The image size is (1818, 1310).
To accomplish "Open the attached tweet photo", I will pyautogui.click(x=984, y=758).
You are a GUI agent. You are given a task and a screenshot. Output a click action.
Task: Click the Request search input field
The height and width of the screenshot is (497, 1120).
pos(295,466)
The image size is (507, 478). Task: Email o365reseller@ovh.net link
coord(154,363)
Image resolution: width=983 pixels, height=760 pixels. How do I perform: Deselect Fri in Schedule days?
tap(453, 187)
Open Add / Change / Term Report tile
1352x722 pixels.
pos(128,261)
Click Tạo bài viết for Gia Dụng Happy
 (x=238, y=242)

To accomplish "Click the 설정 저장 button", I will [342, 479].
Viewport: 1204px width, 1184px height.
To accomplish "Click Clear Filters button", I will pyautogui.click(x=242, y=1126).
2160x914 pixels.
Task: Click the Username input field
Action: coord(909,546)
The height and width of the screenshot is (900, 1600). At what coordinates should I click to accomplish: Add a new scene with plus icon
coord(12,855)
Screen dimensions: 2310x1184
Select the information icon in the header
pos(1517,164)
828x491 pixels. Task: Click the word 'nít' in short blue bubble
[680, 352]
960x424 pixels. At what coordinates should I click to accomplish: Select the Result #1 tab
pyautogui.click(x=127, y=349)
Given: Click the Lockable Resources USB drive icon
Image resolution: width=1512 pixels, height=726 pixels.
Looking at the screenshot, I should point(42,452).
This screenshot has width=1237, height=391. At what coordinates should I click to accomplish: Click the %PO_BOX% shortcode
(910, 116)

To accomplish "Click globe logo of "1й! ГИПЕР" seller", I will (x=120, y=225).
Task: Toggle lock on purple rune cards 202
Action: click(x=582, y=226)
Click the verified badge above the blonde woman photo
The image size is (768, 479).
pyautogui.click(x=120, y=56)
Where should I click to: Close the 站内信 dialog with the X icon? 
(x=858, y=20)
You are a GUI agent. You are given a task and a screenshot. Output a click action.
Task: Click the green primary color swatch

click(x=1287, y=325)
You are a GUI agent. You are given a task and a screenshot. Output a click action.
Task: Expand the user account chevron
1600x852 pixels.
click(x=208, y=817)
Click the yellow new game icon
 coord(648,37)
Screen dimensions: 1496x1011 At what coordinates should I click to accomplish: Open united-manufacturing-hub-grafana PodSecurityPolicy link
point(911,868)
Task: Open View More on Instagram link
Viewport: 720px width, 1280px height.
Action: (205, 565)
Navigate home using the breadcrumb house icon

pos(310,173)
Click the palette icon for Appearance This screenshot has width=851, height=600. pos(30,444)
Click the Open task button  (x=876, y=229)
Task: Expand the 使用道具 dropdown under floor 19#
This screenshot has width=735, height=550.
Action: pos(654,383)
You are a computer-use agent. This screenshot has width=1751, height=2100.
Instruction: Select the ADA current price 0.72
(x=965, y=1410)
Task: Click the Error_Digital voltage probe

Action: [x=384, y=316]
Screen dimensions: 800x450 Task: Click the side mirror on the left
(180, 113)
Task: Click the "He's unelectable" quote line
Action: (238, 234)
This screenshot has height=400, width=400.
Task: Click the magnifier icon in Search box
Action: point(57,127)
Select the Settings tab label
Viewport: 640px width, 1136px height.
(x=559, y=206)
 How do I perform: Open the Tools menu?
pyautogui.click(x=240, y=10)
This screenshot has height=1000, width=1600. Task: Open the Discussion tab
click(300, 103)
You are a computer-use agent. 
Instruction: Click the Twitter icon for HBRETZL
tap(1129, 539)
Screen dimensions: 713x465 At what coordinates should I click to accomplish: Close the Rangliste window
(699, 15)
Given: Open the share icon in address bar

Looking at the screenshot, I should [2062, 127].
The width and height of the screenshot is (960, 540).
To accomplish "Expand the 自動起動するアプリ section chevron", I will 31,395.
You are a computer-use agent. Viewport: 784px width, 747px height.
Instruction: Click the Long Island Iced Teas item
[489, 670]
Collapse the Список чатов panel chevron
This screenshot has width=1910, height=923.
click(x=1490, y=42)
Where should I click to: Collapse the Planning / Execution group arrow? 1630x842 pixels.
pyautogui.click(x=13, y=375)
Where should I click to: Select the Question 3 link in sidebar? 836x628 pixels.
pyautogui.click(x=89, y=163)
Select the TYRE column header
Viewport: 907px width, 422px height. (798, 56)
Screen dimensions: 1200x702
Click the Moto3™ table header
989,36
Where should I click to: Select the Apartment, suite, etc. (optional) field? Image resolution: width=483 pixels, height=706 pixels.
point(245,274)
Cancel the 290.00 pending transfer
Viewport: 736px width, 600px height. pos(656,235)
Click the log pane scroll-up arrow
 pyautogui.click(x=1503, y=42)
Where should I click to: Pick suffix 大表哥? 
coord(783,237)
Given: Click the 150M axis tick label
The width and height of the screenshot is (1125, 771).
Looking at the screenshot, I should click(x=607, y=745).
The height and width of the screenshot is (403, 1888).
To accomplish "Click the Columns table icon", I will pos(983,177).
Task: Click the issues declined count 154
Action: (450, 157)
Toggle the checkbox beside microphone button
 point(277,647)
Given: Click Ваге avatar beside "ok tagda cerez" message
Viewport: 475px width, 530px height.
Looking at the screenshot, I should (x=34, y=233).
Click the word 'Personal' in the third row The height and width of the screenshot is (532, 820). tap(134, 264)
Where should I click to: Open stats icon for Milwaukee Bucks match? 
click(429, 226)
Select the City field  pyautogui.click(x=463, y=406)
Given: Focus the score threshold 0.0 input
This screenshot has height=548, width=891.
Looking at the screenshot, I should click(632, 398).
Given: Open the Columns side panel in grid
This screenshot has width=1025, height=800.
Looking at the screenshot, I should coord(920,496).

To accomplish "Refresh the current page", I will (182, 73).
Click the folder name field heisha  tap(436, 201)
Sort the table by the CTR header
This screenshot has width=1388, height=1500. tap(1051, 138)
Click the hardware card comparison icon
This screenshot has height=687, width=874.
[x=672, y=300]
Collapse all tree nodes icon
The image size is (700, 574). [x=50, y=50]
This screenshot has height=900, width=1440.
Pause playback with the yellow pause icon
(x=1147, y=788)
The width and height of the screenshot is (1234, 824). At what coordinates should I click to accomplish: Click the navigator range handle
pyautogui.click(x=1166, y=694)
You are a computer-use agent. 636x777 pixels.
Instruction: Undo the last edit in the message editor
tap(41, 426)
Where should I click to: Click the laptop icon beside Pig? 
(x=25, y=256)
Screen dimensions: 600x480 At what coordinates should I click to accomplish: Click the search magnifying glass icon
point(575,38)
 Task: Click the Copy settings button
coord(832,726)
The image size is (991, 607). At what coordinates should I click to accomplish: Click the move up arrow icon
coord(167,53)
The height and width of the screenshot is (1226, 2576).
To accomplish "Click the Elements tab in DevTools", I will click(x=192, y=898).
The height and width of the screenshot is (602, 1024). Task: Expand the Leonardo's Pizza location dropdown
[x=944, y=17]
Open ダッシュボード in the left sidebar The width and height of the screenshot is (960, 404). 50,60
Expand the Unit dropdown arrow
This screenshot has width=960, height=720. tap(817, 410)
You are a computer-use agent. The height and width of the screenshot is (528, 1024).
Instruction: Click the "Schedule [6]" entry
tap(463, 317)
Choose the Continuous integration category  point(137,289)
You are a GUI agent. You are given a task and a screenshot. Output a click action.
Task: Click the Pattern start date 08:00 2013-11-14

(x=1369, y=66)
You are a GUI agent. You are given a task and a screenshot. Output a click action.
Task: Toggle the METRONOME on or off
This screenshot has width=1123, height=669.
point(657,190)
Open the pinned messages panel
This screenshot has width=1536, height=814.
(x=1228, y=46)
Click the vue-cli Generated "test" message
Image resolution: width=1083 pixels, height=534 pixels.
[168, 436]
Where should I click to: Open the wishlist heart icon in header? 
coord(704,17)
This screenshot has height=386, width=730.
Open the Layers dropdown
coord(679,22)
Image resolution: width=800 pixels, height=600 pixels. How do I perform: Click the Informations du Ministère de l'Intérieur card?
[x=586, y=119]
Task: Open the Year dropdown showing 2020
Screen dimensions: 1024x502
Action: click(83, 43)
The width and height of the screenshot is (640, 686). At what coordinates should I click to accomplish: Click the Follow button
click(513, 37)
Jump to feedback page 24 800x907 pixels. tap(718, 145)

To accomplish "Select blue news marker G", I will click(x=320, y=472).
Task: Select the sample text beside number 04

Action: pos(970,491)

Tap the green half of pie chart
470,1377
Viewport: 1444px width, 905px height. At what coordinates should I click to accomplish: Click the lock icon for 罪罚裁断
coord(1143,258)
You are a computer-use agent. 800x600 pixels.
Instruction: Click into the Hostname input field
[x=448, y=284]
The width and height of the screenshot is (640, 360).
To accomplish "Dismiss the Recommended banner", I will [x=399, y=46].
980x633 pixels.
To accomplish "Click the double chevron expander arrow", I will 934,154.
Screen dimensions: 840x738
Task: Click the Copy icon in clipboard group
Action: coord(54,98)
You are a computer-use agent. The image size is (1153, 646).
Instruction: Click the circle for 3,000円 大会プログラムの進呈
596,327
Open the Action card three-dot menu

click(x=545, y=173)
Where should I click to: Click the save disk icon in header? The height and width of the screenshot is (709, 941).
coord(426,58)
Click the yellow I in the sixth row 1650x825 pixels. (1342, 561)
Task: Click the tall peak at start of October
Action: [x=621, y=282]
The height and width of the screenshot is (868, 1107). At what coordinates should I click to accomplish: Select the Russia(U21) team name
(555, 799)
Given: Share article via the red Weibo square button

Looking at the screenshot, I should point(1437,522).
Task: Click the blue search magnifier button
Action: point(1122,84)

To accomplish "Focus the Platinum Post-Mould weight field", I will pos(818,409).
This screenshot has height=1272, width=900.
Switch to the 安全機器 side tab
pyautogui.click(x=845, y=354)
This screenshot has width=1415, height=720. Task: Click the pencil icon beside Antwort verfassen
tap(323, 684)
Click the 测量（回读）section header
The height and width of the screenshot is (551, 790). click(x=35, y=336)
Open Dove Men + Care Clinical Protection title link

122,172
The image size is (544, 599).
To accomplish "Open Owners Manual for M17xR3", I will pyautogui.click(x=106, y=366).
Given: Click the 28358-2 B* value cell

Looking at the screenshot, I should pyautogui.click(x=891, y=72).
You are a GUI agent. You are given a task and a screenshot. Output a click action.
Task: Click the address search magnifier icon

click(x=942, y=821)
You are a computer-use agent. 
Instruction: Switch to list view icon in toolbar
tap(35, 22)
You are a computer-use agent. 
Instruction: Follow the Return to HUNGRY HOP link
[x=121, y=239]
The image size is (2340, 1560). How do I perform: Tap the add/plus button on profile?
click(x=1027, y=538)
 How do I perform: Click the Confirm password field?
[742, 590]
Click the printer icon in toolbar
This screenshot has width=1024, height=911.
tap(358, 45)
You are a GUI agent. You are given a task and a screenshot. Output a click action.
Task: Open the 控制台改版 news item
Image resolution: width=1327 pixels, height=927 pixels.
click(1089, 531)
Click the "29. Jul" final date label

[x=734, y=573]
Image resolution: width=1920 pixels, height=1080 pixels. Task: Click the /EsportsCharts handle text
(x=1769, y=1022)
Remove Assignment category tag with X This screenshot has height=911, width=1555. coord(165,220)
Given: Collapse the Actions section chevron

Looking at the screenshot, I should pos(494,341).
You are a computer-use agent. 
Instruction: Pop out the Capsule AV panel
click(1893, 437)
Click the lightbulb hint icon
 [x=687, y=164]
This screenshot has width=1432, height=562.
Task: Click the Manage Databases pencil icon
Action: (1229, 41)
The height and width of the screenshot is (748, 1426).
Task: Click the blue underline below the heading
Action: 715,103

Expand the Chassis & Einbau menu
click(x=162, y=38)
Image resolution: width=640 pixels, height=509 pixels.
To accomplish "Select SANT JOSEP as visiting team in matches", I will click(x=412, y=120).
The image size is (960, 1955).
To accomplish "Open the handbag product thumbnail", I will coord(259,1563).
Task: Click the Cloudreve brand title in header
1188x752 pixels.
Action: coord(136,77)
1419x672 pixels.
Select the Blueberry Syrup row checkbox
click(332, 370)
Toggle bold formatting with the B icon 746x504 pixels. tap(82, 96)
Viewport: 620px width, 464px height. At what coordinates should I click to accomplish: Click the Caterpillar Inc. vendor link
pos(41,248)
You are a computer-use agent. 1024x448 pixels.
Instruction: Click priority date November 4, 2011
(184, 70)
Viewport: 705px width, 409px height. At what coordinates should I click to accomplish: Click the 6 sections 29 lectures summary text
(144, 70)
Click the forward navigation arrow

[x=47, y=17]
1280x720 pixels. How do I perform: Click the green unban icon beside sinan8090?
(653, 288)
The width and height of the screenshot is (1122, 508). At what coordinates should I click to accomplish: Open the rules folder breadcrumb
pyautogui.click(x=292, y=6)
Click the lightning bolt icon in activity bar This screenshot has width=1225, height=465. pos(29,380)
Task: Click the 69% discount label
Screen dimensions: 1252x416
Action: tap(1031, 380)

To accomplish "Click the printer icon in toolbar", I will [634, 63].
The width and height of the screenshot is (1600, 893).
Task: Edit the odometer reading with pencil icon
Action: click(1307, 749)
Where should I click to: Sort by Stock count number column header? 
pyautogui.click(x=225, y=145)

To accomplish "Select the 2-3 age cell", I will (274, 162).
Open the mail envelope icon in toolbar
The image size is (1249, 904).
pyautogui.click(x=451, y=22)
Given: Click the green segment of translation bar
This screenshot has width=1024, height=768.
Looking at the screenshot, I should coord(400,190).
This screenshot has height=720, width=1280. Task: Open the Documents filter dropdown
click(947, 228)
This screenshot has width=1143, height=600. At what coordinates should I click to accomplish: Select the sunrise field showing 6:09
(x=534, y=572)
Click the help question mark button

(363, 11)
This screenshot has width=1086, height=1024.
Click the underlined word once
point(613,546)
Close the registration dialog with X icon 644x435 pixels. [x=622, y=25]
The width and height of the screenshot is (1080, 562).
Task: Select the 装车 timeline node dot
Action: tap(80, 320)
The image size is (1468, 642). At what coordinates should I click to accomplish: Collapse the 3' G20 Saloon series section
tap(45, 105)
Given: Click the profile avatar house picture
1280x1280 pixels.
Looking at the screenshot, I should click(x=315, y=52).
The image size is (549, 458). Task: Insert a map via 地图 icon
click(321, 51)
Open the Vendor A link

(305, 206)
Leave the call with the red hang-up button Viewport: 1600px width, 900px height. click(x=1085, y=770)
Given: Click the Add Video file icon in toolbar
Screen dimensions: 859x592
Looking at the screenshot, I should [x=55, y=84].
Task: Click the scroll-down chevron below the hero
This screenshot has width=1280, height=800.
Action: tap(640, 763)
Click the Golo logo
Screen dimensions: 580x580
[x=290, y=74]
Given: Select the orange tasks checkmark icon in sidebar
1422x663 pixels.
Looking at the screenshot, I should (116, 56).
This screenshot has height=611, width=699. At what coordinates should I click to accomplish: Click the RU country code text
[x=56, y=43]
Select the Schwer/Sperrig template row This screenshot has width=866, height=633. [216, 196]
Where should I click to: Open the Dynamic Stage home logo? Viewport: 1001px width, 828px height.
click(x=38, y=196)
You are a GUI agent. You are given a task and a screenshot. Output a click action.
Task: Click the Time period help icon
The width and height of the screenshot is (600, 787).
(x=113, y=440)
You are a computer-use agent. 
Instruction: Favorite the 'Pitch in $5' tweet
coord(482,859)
────────────────
**Exercise instructions**
Write out exactly, please, the lines beginning at the start of the material and ending with the line that holds "Screen dimensions: 2310x1184", both included.

**Result of the exercise**
The image size is (1818, 1310).
To accomplish "Open the attached tweet photo", I will pyautogui.click(x=984, y=758).
You are a GUI agent. You are given a task and a screenshot. Output a click action.
Task: Click the Request search input field
The height and width of the screenshot is (497, 1120).
pos(295,466)
The image size is (507, 478). Task: Email o365reseller@ovh.net link
coord(154,363)
Image resolution: width=983 pixels, height=760 pixels. How do I perform: Deselect Fri in Schedule days?
tap(453, 187)
Open Add / Change / Term Report tile
1352x722 pixels.
pos(128,261)
Click Tạo bài viết for Gia Dụng Happy
 (x=238, y=242)

To accomplish "Click the 설정 저장 button", I will [342, 479].
Viewport: 1204px width, 1184px height.
To accomplish "Click Clear Filters button", I will pyautogui.click(x=242, y=1126).
2160x914 pixels.
Task: Click the Username input field
Action: coord(909,546)
The height and width of the screenshot is (900, 1600). At what coordinates should I click to accomplish: Add a new scene with plus icon
coord(12,855)
Screen dimensions: 2310x1184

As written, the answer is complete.